Stored items
= = = =

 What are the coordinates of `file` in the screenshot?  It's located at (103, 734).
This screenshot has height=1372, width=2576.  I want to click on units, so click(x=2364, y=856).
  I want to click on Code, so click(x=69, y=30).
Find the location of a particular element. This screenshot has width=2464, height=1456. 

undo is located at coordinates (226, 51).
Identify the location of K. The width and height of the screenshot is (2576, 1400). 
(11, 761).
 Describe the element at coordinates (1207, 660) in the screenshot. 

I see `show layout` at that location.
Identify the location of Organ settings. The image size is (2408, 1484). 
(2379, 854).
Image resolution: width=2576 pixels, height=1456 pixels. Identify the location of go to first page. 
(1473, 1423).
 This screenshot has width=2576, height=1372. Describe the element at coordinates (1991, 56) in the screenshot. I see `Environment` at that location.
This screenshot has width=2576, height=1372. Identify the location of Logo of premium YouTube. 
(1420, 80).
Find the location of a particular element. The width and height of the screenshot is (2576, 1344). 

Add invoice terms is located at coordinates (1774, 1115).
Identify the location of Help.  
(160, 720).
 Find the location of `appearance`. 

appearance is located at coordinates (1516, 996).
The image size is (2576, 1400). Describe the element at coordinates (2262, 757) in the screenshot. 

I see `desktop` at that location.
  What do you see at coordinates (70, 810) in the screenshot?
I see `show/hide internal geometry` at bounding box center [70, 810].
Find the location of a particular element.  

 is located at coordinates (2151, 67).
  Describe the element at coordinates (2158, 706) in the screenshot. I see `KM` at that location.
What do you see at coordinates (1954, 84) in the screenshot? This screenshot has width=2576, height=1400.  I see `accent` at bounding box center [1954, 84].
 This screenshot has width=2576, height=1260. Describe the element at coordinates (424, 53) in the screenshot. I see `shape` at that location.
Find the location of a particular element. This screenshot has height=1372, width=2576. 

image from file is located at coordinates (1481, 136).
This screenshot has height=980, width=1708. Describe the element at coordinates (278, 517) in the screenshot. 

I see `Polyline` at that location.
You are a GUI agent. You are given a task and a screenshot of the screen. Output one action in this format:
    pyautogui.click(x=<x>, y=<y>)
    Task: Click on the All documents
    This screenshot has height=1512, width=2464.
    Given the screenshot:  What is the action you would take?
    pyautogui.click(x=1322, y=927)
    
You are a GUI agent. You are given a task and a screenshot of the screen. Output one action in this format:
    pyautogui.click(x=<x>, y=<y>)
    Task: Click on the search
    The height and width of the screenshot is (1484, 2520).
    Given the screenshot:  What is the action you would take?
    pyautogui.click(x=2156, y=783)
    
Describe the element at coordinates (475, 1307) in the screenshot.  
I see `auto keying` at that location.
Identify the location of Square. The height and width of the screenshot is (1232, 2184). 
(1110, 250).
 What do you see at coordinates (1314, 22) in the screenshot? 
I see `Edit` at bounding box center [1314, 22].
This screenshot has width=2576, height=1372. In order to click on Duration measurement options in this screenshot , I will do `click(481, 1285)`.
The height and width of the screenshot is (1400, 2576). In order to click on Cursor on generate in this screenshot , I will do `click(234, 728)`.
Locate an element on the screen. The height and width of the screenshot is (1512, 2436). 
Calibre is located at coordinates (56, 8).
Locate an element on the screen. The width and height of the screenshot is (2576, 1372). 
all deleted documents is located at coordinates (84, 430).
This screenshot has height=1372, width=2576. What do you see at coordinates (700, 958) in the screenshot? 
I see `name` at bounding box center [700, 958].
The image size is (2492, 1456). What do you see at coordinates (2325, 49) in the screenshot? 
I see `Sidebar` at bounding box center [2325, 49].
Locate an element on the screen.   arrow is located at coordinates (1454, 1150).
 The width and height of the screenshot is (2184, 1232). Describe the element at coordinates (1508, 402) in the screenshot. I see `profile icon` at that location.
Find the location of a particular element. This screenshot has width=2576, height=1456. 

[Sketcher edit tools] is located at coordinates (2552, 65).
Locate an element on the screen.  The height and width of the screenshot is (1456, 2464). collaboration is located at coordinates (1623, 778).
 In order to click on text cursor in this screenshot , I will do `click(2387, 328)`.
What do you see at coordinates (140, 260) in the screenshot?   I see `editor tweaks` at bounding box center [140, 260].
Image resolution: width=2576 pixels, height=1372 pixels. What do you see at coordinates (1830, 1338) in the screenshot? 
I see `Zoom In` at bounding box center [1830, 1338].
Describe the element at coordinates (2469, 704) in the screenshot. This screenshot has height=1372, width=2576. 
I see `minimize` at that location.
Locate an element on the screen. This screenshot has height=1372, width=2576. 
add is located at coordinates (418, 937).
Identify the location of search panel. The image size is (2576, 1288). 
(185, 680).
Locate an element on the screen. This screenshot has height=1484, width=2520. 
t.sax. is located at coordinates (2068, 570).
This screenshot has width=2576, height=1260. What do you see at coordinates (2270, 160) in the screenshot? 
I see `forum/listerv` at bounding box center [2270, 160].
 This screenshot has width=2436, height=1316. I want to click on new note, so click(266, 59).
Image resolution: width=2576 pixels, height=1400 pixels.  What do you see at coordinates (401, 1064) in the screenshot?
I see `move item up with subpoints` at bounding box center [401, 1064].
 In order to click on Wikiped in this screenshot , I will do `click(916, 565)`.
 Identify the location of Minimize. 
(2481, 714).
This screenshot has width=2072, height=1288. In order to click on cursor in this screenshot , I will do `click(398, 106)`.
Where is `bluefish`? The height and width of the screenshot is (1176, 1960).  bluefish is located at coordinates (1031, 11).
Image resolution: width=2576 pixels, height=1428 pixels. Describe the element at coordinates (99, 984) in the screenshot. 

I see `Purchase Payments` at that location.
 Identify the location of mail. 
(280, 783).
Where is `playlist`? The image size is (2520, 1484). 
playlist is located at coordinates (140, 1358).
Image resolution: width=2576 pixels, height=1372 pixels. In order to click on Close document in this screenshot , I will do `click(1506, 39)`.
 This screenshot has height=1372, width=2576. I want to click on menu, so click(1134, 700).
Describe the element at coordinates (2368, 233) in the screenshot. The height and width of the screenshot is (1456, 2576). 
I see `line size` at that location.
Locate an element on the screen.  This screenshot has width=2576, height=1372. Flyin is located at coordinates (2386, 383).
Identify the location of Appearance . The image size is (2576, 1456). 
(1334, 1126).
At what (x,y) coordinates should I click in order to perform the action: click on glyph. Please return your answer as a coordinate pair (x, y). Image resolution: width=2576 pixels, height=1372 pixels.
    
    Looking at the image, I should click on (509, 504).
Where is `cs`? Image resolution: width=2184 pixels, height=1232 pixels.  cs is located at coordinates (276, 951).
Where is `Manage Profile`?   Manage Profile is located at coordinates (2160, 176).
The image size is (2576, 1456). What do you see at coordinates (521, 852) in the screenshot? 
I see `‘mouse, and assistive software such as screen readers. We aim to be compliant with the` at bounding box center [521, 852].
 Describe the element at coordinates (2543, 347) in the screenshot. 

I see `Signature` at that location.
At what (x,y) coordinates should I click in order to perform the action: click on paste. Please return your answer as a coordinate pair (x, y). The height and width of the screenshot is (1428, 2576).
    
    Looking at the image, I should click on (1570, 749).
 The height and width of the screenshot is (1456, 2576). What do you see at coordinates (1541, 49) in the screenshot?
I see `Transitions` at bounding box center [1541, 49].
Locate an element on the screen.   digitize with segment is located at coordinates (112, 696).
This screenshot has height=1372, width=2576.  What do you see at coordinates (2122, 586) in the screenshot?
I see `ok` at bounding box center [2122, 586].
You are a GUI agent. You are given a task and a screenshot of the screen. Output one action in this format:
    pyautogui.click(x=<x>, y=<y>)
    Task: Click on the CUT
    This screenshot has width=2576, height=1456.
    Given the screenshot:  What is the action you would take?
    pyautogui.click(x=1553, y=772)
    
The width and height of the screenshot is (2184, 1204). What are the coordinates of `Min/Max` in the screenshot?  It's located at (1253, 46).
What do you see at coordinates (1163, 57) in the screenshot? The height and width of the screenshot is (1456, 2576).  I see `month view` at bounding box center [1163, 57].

= = = =

## Instructions for the task
Copy the material from its first line through the line with "(2379, 854).", changing each "screenshot" to "screen capture" and keeping all other text the same.

## Exercise response
 What are the coordinates of `file` in the screen capture?  It's located at (103, 734).
This screen capture has height=1372, width=2576.  I want to click on units, so click(x=2364, y=856).
  I want to click on Code, so click(x=69, y=30).
Find the location of a particular element. This screen capture has width=2464, height=1456. 

undo is located at coordinates (226, 51).
Identify the location of K. The width and height of the screen capture is (2576, 1400). 
(11, 761).
 Describe the element at coordinates (1207, 660) in the screen capture. 

I see `show layout` at that location.
Identify the location of Organ settings. The image size is (2408, 1484). 
(2379, 854).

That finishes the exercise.